* À FAIRE:
1. Répondez à ces questions sur le texte consacré à Ben Feringa :
(a) Dans quelle université ses travaux sont-ils menés ?
(b) Quel est le montant du prix reçu ?
(c) Sur quoi portent ses travaux, selon ses propres mots ?
2. Recopiez fidèlement le passage du texte consacré à Ben Feringa qui s'ouvre sur les mots « Un artiste hétéroclite? » et se clôt sur les mots « Mathilde (300.000 euros). ».
3. Traduisez en anglais, s'il vous plaît, cette phrase du texte consacré à Ben Feringa : « Il construit des voitures qui ne circuleront jamais sur nos routes. »

* TEXTE À EXAMINER:
┌────────

Ben Feringa est un « mécanicien » d’un genre nouveau. Il construit des voitures qui ne circuleront jamais sur nos routes. Il développe de minuscules systèmes intelligents capables de s’activer à la demande. Il s’intéresse aussi au confort des patients qui sont traités par chimiothérapie.
Un artiste hétéroclite? Le Pr Feringa est surtout un scientifique. Il est même un des chimistes les plus en vue du moment. Et la qualité de ses travaux, menés à l’Université de Groningen, aux Pays-Bas, n’a pas échappé au jury du « Prix Solvay ». Mercredi, à Bruxelles, le Pr Ben Feringa a reçu le prix 2015 « pour la Chimie du Futur » des mains de la Reine Mathilde (300.000 euros).
« Mes travaux portent sur les moteurs moléculaires et les multiples applications que cette technologie pourrait un jour générer », a-t-il expliqué, avant d’en donner quelques exemples et de retracer les progrès enregistrés dans son laboratoire de recherches sur les systèmes moléculaires fonctionnels.

└────────

* LISTE FOURNIE:
┌────────

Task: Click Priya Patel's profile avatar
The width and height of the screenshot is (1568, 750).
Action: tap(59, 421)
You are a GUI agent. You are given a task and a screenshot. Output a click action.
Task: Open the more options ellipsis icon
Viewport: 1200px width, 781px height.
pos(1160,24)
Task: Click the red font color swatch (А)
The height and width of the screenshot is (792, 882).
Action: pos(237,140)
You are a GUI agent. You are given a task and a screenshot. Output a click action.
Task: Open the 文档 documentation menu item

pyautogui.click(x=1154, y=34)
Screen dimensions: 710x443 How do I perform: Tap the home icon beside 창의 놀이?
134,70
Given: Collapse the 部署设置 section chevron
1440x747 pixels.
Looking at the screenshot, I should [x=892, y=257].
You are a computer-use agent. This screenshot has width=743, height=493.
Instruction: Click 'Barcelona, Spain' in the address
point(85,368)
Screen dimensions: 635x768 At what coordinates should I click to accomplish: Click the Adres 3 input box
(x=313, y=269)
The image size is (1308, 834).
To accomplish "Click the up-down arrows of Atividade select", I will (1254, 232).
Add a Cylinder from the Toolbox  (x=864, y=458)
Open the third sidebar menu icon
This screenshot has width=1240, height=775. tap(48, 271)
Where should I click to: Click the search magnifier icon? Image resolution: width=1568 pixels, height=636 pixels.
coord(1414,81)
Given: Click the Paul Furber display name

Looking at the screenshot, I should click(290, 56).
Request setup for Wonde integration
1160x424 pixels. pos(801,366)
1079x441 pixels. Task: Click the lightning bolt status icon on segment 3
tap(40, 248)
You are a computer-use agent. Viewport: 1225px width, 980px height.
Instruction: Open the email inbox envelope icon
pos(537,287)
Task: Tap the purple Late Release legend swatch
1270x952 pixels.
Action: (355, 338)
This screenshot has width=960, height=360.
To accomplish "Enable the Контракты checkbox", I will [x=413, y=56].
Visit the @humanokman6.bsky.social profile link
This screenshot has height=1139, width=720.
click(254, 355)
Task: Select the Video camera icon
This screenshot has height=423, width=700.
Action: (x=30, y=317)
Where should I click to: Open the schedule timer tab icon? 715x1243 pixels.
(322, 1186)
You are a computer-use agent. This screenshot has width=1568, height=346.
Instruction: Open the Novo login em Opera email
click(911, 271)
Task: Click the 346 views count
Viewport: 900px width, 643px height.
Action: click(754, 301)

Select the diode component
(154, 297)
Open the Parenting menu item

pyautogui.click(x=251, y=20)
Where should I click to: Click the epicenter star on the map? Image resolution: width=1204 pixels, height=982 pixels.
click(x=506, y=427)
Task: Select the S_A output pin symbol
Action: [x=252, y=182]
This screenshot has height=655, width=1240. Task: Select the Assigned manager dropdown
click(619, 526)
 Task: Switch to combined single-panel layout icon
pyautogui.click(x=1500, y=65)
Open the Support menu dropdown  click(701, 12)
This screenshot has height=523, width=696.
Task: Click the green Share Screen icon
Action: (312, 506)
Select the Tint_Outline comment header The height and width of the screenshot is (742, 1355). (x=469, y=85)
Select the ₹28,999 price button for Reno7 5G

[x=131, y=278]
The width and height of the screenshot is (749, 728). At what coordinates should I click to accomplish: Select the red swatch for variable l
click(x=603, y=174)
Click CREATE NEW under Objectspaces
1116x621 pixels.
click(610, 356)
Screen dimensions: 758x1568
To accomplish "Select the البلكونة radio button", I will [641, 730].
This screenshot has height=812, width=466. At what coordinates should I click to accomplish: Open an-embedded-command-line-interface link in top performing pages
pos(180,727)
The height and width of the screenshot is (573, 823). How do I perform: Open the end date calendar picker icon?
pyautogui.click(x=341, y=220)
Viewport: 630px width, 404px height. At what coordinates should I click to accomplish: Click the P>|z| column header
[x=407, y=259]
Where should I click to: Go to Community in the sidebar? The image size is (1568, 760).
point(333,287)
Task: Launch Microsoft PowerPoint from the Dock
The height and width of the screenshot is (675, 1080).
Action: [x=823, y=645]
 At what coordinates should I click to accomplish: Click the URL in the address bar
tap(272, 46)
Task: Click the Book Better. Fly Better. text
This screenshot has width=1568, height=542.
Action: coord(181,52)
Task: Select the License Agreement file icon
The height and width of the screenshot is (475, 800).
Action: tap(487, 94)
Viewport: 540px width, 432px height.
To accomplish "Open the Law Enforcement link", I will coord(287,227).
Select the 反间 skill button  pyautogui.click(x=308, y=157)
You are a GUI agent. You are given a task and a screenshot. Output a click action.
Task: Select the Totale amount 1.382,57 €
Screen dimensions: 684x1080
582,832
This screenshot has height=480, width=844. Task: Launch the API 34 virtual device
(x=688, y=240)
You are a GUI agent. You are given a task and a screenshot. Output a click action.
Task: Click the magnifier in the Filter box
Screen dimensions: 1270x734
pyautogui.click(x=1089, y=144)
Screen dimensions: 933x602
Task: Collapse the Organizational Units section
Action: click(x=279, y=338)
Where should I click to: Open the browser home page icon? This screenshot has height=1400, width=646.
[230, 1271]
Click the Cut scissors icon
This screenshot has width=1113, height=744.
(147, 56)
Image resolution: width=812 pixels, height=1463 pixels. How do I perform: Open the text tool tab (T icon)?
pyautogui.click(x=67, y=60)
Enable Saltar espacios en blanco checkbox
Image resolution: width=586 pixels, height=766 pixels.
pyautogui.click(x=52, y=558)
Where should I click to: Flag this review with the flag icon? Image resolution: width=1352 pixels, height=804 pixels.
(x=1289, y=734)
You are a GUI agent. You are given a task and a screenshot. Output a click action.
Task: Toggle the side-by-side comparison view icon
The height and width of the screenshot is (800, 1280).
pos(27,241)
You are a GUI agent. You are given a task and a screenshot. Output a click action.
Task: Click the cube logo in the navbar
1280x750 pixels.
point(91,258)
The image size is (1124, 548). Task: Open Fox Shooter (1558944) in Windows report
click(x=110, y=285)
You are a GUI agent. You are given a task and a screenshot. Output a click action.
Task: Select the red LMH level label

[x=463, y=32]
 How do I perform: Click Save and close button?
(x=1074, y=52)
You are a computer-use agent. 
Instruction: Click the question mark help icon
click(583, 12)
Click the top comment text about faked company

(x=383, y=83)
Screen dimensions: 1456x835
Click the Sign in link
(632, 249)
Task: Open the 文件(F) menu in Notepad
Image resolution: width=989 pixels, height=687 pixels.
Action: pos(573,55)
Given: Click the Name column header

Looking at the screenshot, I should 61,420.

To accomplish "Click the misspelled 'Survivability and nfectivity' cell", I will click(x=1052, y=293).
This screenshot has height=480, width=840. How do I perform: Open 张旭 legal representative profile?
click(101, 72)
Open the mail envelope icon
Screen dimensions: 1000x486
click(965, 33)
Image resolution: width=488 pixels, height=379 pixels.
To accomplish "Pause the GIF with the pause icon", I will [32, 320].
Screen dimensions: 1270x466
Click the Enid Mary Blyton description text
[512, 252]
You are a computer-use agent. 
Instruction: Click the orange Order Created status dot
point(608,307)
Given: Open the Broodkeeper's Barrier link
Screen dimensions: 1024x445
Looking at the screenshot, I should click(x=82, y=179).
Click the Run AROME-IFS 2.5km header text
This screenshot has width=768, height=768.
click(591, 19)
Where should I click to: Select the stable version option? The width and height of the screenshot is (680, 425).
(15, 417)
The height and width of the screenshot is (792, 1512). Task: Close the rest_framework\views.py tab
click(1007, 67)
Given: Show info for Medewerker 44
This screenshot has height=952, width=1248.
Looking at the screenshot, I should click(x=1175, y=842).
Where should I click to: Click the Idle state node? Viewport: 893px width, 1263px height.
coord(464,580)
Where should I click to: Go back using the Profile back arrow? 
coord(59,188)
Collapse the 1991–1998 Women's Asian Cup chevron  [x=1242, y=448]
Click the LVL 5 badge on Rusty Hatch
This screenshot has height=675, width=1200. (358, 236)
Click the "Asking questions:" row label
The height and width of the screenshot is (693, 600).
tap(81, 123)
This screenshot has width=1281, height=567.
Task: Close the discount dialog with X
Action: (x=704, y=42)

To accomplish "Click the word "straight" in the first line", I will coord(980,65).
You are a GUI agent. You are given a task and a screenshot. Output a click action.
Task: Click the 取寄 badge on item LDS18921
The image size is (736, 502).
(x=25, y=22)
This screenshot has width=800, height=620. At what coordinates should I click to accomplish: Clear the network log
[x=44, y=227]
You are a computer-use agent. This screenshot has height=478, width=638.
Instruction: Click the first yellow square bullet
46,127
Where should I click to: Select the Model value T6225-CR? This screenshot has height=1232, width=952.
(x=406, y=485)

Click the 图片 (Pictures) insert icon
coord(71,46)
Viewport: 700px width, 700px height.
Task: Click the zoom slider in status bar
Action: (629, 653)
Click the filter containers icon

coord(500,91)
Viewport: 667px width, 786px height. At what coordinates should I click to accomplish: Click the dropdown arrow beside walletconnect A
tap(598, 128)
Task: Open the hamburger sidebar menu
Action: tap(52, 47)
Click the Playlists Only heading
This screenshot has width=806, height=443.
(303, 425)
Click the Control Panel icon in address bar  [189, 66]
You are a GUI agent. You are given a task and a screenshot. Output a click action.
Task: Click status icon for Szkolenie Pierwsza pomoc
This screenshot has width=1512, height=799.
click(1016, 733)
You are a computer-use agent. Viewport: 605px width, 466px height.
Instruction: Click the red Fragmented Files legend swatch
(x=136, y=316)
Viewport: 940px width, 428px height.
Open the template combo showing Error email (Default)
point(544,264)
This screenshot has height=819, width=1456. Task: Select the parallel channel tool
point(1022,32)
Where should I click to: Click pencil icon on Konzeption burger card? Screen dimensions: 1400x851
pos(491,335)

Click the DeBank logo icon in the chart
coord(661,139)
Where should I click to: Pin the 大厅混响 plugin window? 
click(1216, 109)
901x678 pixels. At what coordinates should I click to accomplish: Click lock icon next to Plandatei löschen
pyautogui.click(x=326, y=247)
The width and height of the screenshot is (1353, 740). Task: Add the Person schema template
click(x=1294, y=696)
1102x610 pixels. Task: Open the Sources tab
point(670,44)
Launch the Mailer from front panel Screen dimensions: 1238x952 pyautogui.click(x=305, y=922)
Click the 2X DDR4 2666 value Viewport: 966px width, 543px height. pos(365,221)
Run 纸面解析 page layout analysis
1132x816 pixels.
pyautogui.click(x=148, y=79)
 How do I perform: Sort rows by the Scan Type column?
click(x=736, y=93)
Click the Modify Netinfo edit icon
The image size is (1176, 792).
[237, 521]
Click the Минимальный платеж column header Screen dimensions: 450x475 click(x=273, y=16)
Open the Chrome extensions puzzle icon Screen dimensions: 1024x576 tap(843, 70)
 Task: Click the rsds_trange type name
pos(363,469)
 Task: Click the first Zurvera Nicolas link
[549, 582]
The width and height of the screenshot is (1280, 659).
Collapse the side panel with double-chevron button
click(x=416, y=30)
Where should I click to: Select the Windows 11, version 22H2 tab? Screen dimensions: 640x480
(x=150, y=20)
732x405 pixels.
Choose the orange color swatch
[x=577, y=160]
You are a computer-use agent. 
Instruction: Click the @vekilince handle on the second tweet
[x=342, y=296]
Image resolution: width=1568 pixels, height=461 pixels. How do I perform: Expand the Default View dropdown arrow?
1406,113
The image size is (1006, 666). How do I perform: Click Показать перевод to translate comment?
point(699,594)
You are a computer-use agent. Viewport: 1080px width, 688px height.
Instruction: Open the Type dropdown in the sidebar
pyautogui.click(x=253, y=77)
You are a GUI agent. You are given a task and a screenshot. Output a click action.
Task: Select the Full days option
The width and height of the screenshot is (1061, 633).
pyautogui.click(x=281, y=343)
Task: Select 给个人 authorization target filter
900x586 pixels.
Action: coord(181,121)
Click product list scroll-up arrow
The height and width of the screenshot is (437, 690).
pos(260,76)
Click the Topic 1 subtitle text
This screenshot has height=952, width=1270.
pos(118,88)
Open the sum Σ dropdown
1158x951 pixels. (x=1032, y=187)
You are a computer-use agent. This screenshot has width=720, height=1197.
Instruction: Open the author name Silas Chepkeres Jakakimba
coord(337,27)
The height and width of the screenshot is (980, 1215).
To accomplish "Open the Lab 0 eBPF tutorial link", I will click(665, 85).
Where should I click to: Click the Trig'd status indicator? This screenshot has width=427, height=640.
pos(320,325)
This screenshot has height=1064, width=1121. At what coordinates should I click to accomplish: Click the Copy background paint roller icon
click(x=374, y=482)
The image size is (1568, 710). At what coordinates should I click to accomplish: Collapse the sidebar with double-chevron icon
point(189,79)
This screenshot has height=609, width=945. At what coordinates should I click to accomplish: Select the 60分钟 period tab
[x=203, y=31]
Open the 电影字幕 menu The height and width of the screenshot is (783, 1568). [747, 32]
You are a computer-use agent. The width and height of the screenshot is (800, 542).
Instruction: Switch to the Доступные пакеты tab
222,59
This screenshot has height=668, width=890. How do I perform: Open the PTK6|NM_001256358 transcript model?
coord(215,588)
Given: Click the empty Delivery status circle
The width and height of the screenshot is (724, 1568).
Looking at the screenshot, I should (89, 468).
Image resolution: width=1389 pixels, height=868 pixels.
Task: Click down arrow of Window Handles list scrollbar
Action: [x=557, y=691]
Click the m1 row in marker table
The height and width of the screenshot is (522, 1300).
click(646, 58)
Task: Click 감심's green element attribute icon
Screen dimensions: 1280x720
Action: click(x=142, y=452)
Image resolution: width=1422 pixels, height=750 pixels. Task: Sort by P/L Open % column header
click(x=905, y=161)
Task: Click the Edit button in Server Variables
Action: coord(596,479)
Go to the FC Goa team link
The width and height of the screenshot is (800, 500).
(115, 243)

└────────

* RÉPONSES:
1.
(a) À l'Université de Groningen, aux Pays-Bas.
(b) 300.000 euros.
(c) Sur les moteurs moléculaires et les multiples applications que cette technologie pourrait un jour générer.

2.
Un artiste hétéroclite? Le Pr Feringa est surtout un scientifique. Il est même un des chimistes les plus en vue du moment. Et la qualité de ses travaux, menés à l’Université de Groningen, aux Pays-Bas, n’a pas échappé au jury du « Prix Solvay ». Mercredi, à Bruxelles, le Pr Ben Feringa a reçu le prix 2015 « pour la Chimie du Futur » des mains de la Reine Mathilde (300.000 euros).

3. He builds cars that will never drive on our roads.